## Raw records
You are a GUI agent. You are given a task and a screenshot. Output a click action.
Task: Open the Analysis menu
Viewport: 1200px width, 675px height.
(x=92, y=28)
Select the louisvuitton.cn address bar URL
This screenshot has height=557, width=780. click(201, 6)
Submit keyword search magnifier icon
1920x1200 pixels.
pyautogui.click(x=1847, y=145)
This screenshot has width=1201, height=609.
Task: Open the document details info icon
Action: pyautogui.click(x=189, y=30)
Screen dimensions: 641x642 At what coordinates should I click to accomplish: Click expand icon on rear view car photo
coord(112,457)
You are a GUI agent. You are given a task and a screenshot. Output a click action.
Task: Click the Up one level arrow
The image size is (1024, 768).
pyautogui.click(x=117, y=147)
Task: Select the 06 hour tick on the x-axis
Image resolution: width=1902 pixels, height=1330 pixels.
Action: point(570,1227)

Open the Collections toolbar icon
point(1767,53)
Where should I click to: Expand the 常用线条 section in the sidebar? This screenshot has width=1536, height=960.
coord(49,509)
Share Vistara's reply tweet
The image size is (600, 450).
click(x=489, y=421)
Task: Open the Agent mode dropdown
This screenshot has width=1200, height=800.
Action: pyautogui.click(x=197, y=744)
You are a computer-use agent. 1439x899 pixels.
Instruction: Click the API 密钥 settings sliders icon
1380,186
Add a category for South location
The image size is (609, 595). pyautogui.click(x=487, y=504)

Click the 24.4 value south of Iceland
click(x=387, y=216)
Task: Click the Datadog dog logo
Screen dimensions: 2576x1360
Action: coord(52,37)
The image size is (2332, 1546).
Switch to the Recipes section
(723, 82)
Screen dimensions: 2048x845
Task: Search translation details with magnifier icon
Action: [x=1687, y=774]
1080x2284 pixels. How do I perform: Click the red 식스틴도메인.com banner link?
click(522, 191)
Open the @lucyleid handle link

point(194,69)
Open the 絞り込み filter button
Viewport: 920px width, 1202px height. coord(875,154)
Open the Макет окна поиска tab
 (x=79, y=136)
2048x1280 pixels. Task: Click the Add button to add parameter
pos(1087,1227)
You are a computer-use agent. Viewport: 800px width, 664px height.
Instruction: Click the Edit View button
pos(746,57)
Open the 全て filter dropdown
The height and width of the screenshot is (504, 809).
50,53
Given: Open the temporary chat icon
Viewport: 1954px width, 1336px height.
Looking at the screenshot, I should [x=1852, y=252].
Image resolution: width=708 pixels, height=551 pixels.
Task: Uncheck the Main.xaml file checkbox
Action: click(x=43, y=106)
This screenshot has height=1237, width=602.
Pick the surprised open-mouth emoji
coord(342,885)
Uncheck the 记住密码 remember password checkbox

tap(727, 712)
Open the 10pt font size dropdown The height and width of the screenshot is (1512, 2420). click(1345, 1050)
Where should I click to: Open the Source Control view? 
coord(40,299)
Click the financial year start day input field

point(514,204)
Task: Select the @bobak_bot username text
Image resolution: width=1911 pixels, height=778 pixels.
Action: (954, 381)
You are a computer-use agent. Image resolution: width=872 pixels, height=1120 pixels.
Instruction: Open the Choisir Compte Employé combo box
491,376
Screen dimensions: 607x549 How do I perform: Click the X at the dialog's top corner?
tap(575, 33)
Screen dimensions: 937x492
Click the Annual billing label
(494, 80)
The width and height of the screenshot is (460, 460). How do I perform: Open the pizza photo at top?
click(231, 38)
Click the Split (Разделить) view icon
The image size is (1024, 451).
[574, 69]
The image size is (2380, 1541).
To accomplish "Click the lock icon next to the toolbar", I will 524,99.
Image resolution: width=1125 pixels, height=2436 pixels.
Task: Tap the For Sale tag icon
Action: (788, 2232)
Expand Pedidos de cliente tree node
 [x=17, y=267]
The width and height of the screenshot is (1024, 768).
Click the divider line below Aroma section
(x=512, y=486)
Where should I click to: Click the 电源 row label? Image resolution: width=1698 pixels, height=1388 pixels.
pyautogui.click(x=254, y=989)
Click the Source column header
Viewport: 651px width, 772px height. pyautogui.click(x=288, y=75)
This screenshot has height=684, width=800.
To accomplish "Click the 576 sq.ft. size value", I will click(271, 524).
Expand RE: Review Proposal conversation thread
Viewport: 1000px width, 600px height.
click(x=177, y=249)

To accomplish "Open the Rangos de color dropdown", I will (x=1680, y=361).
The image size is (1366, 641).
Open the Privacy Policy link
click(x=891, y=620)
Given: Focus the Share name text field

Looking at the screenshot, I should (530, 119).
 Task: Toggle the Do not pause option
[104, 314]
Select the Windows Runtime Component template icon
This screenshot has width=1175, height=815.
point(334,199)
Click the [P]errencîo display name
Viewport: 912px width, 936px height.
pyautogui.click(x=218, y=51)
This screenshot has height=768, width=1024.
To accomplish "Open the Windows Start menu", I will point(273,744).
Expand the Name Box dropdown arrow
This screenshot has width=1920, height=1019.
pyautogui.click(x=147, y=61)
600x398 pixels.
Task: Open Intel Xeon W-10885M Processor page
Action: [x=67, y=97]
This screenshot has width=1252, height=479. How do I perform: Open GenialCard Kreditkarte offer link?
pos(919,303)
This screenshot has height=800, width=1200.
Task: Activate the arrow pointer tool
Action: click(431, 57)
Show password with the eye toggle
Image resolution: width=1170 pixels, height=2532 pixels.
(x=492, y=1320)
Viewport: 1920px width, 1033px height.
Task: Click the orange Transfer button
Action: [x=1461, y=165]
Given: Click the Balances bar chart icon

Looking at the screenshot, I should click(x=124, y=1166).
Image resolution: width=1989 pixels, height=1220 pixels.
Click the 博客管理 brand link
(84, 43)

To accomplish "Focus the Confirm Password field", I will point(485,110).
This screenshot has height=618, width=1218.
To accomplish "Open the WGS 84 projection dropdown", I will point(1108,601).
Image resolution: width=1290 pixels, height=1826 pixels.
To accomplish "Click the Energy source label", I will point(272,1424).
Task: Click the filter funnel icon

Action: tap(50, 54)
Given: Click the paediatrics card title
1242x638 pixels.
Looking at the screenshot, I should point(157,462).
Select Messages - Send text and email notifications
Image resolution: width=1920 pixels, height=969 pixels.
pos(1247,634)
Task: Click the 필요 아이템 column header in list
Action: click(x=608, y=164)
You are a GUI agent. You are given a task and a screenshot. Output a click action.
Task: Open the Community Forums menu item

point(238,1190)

## Exercise directions
Rewrite all of the rows above, changing every "GUI agent" to "interface agent" and keeping everything else unchanged.

## The answer
You are a interface agent. You are given a task and a screenshot. Output a click action.
Task: Open the Analysis menu
Viewport: 1200px width, 675px height.
(x=92, y=28)
Select the louisvuitton.cn address bar URL
This screenshot has height=557, width=780. click(201, 6)
Submit keyword search magnifier icon
1920x1200 pixels.
pyautogui.click(x=1847, y=145)
This screenshot has width=1201, height=609.
Task: Open the document details info icon
Action: pyautogui.click(x=189, y=30)
Screen dimensions: 641x642 At what coordinates should I click to accomplish: Click expand icon on rear view car photo
coord(112,457)
You are a interface agent. You are given a task and a screenshot. Output a click action.
Task: Click the Up one level arrow
The image size is (1024, 768).
pyautogui.click(x=117, y=147)
Task: Select the 06 hour tick on the x-axis
Image resolution: width=1902 pixels, height=1330 pixels.
Action: point(570,1227)

Open the Collections toolbar icon
point(1767,53)
Where should I click to: Expand the 常用线条 section in the sidebar? This screenshot has width=1536, height=960.
coord(49,509)
Share Vistara's reply tweet
The image size is (600, 450).
click(x=489, y=421)
Task: Open the Agent mode dropdown
This screenshot has width=1200, height=800.
Action: pyautogui.click(x=197, y=744)
You are a computer-use agent. 1439x899 pixels.
Instruction: Click the API 密钥 settings sliders icon
1380,186
Add a category for South location
The image size is (609, 595). pyautogui.click(x=487, y=504)

Click the 24.4 value south of Iceland
click(x=387, y=216)
Task: Click the Datadog dog logo
Screen dimensions: 2576x1360
Action: coord(52,37)
The image size is (2332, 1546).
Switch to the Recipes section
(723, 82)
Screen dimensions: 2048x845
Task: Search translation details with magnifier icon
Action: [x=1687, y=774]
1080x2284 pixels. How do I perform: Click the red 식스틴도메인.com banner link?
click(522, 191)
Open the @lucyleid handle link

point(194,69)
Open the 絞り込み filter button
Viewport: 920px width, 1202px height. coord(875,154)
Open the Макет окна поиска tab
 (x=79, y=136)
2048x1280 pixels. Task: Click the Add button to add parameter
pos(1087,1227)
You are a computer-use agent. Viewport: 800px width, 664px height.
Instruction: Click the Edit View button
pos(746,57)
Open the 全て filter dropdown
The height and width of the screenshot is (504, 809).
50,53
Given: Open the temporary chat icon
Viewport: 1954px width, 1336px height.
Looking at the screenshot, I should [x=1852, y=252].
Image resolution: width=708 pixels, height=551 pixels.
Task: Uncheck the Main.xaml file checkbox
Action: click(x=43, y=106)
This screenshot has height=1237, width=602.
Pick the surprised open-mouth emoji
coord(342,885)
Uncheck the 记住密码 remember password checkbox

tap(727, 712)
Open the 10pt font size dropdown The height and width of the screenshot is (1512, 2420). click(1345, 1050)
Where should I click to: Open the Source Control view? 
coord(40,299)
Click the financial year start day input field

point(514,204)
Task: Select the @bobak_bot username text
Image resolution: width=1911 pixels, height=778 pixels.
Action: (954, 381)
You are a computer-use agent. Image resolution: width=872 pixels, height=1120 pixels.
Instruction: Open the Choisir Compte Employé combo box
491,376
Screen dimensions: 607x549 How do I perform: Click the X at the dialog's top corner?
tap(575, 33)
Screen dimensions: 937x492
Click the Annual billing label
(494, 80)
The width and height of the screenshot is (460, 460). How do I perform: Open the pizza photo at top?
click(231, 38)
Click the Split (Разделить) view icon
The image size is (1024, 451).
[574, 69]
The image size is (2380, 1541).
To accomplish "Click the lock icon next to the toolbar", I will 524,99.
Image resolution: width=1125 pixels, height=2436 pixels.
Task: Tap the For Sale tag icon
Action: (788, 2232)
Expand Pedidos de cliente tree node
 [x=17, y=267]
The width and height of the screenshot is (1024, 768).
Click the divider line below Aroma section
(x=512, y=486)
Where should I click to: Click the 电源 row label? Image resolution: width=1698 pixels, height=1388 pixels.
pyautogui.click(x=254, y=989)
Click the Source column header
Viewport: 651px width, 772px height. pyautogui.click(x=288, y=75)
This screenshot has height=684, width=800.
To accomplish "Click the 576 sq.ft. size value", I will click(271, 524).
Expand RE: Review Proposal conversation thread
Viewport: 1000px width, 600px height.
click(x=177, y=249)

To accomplish "Open the Rangos de color dropdown", I will (x=1680, y=361).
The image size is (1366, 641).
Open the Privacy Policy link
click(x=891, y=620)
Given: Focus the Share name text field

Looking at the screenshot, I should (530, 119).
 Task: Toggle the Do not pause option
[104, 314]
Select the Windows Runtime Component template icon
This screenshot has width=1175, height=815.
point(334,199)
Click the [P]errencîo display name
Viewport: 912px width, 936px height.
pyautogui.click(x=218, y=51)
This screenshot has height=768, width=1024.
To accomplish "Open the Windows Start menu", I will point(273,744).
Expand the Name Box dropdown arrow
This screenshot has width=1920, height=1019.
pyautogui.click(x=147, y=61)
600x398 pixels.
Task: Open Intel Xeon W-10885M Processor page
Action: [x=67, y=97]
This screenshot has width=1252, height=479. How do I perform: Open GenialCard Kreditkarte offer link?
pos(919,303)
This screenshot has height=800, width=1200.
Task: Activate the arrow pointer tool
Action: click(431, 57)
Show password with the eye toggle
Image resolution: width=1170 pixels, height=2532 pixels.
(x=492, y=1320)
Viewport: 1920px width, 1033px height.
Task: Click the orange Transfer button
Action: [x=1461, y=165]
Given: Click the Balances bar chart icon

Looking at the screenshot, I should click(x=124, y=1166).
Image resolution: width=1989 pixels, height=1220 pixels.
Click the 博客管理 brand link
(84, 43)

To accomplish "Focus the Confirm Password field", I will point(485,110).
This screenshot has height=618, width=1218.
To accomplish "Open the WGS 84 projection dropdown", I will point(1108,601).
Image resolution: width=1290 pixels, height=1826 pixels.
To accomplish "Click the Energy source label", I will point(272,1424).
Task: Click the filter funnel icon

Action: tap(50, 54)
Given: Click the paediatrics card title
1242x638 pixels.
Looking at the screenshot, I should point(157,462).
Select Messages - Send text and email notifications
Image resolution: width=1920 pixels, height=969 pixels.
pos(1247,634)
Task: Click the 필요 아이템 column header in list
Action: click(x=608, y=164)
You are a interface agent. You are given a task and a screenshot. Output a click action.
Task: Open the Community Forums menu item

point(238,1190)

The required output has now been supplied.